## Exercises to complete
- a) Retype the news story about Texas lawmakers and the University of Texas regents, word for word.
- b) In the records, lay out the lines from the one with "Describe the element at coordinates (127, 1243)" up to and including the one with "This screenshot has height=2192, width=1568." as a Markdown table with the columns Row and Line, skipping blank lines. Give only those lines.

## Passage to read
******
AUSTIN (AP) – Texas lawmakers continued Wednesday to question the actions of University of Texas System regents and their pressure on flagship campus President Bill Powers as the Senate considers a bill that would roll back some regents voting authority.

Powers, president of the University of Texas at Austin, is believed to be fighting for his job with regents appointed by Gov. Rick Perry in an academic showdown that has grabbed the attention of the Legislature.
Powers has drawn public support from the state House and Senate, and the Senate Committee on Higher Education held an initial hearing on a bill that bars regents from voting on personnel and budget matters until they have received training on those issues and been confirmed by the Senate.

READ MORE: Governor Abbott Proposes Parental Bill of Rights As Part of Re-Election Campaign 

Such a move would step on the governor’s ability to make so-called “recess” appointments when the Senate is not in session. Texas lawmakers only meet for 140 days every other year.
“This bill is not about empowerment,” said committee chairman Sen. Kel Seliger, R-Amarillo, author of the bill, which was left pending without a vote until next week. “It’s about propriety.”
Powers has clashed with the regents for more than two years over tuition, the roles of research and teaching at universities, and other issues. He was believed to have held only a slim majority of support among the nine members, all Perry appointees.

Regent Wallace Hall recently ordered the university to give him copies of all the results of open records requests made to UT-Austin over the past two years. Hall and Regent Brenda Pejovich pushed for a fourth review of a now-defunct law school loan program that was started when Powers was dean. That program came under scrutiny when Powers’ successor received a $500,000 forgivable loan. An investigation by the system recommended abolishing the program but cleared Powers of wrongdoing.
******
## Records shown
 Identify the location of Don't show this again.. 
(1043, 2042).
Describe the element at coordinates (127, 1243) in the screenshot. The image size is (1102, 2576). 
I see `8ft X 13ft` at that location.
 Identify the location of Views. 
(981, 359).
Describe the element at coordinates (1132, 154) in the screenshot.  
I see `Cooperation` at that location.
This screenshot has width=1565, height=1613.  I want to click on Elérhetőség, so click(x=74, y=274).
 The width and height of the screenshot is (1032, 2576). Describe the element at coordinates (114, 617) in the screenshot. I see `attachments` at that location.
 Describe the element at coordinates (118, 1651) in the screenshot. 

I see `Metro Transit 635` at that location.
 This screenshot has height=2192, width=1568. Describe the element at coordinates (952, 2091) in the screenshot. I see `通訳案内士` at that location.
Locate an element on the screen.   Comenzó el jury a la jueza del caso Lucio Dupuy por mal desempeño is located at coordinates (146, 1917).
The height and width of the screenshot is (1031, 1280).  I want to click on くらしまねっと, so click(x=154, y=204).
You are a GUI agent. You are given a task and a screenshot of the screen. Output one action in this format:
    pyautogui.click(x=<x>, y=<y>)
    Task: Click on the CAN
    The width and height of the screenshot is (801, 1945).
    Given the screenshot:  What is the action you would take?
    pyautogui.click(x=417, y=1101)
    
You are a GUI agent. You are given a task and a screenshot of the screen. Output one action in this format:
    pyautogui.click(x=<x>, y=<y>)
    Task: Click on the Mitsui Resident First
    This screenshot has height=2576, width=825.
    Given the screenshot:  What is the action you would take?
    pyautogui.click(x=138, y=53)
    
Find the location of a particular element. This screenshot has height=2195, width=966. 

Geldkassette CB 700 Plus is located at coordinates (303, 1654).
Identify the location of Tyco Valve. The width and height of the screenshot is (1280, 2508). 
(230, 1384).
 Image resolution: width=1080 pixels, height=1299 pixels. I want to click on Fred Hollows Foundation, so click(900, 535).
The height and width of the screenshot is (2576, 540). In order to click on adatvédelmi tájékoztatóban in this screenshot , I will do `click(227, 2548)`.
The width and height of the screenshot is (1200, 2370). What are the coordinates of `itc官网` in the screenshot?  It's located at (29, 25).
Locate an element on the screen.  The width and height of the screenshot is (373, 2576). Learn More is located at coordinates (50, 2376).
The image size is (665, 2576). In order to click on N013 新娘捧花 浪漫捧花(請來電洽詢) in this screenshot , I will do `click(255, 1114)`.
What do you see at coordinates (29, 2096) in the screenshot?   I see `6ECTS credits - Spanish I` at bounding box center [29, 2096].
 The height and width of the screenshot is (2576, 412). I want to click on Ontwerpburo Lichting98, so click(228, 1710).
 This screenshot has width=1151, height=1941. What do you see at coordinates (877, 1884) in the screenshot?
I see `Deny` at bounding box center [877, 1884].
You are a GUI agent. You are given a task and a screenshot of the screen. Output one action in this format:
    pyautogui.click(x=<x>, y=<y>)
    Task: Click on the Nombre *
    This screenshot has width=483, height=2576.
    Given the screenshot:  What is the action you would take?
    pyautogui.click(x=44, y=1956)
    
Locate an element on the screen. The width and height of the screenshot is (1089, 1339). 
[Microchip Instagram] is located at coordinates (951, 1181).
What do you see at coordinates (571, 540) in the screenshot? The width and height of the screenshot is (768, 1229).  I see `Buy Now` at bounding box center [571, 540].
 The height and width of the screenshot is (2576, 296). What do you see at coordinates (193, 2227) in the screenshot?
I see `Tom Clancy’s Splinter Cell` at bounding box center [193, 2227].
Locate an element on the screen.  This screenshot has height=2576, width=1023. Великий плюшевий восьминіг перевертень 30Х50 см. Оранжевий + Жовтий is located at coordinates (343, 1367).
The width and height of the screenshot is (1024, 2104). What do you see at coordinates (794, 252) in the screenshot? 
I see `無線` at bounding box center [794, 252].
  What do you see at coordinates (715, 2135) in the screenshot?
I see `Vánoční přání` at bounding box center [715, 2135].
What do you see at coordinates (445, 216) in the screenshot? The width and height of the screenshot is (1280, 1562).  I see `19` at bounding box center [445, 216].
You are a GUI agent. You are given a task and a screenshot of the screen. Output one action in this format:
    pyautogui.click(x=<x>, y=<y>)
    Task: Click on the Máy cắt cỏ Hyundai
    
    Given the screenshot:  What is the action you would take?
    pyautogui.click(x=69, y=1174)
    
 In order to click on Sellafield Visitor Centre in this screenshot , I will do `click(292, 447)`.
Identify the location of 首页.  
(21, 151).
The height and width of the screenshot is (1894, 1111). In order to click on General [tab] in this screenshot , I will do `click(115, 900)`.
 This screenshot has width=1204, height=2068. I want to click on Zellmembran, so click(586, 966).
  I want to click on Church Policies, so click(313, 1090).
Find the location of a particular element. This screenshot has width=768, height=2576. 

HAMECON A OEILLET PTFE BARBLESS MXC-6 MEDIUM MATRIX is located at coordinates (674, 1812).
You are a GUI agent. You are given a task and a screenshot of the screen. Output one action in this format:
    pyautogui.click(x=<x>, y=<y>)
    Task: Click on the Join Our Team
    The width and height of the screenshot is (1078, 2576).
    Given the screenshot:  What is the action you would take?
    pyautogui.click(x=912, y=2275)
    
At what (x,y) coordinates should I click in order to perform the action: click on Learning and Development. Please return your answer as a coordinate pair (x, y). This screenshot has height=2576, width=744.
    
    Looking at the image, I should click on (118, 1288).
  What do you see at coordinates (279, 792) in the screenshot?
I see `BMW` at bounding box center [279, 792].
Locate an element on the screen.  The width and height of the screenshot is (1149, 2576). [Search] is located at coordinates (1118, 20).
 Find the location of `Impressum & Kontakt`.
******
## Exercise solutions
- a)
AUSTIN (AP) – Texas lawmakers continued Wednesday to question the actions of University of Texas System regents and their pressure on flagship campus President Bill Powers as the Senate considers a bill that would roll back some regents voting authority.

Powers, president of the University of Texas at Austin, is believed to be fighting for his job with regents appointed by Gov. Rick Perry in an academic showdown that has grabbed the attention of the Legislature.
Powers has drawn public support from the state House and Senate, and the Senate Committee on Higher Education held an initial hearing on a bill that bars regents from voting on personnel and budget matters until they have received training on those issues and been confirmed by the Senate.

READ MORE: Governor Abbott Proposes Parental Bill of Rights As Part of Re-Election Campaign 

Such a move would step on the governor’s ability to make so-called “recess” appointments when the Senate is not in session. Texas lawmakers only meet for 140 days every other year.
“This bill is not about empowerment,” said committee chairman Sen. Kel Seliger, R-Amarillo, author of the bill, which was left pending without a vote until next week. “It’s about propriety.”
Powers has clashed with the regents for more than two years over tuition, the roles of research and teaching at universities, and other issues. He was believed to have held only a slim majority of support among the nine members, all Perry appointees.

Regent Wallace Hall recently ordered the university to give him copies of all the results of open records requests made to UT-Austin over the past two years. Hall and Regent Brenda Pejovich pushed for a fourth review of a now-defunct law school loan program that was started when Powers was dean. That program came under scrutiny when Powers’ successor received a $500,000 forgivable loan. An investigation by the system recommended abolishing the program but cleared Powers of wrongdoing.

- b)
| Row | Line |
|---|---|
| 1 | Describe the element at coordinates (127, 1243) in the screenshot. The image size is (1102, 2576).  |
| 2 | I see `8ft X 13ft` at that location. |
| 3 |  Identify the location of Views.  |
| 4 | (981, 359). |
| 5 | Describe the element at coordinates (1132, 154) in the screenshot.   |
| 6 | I see `Cooperation` at that location. |
| 7 | This screenshot has width=1565, height=1613.  I want to click on Elérhetőség, so click(x=74, y=274). |
| 8 |  The width and height of the screenshot is (1032, 2576). Describe the element at coordinates (114, 617) in the screenshot. I see `attachments` at that location. |
| 9 |  Describe the element at coordinates (118, 1651) in the screenshot.  |
| 10 | I see `Metro Transit 635` at that location. |
| 11 |  This screenshot has height=2192, width=1568. Describe the element at coordinates (952, 2091) in the screenshot. I see `通訳案内士` at that location. |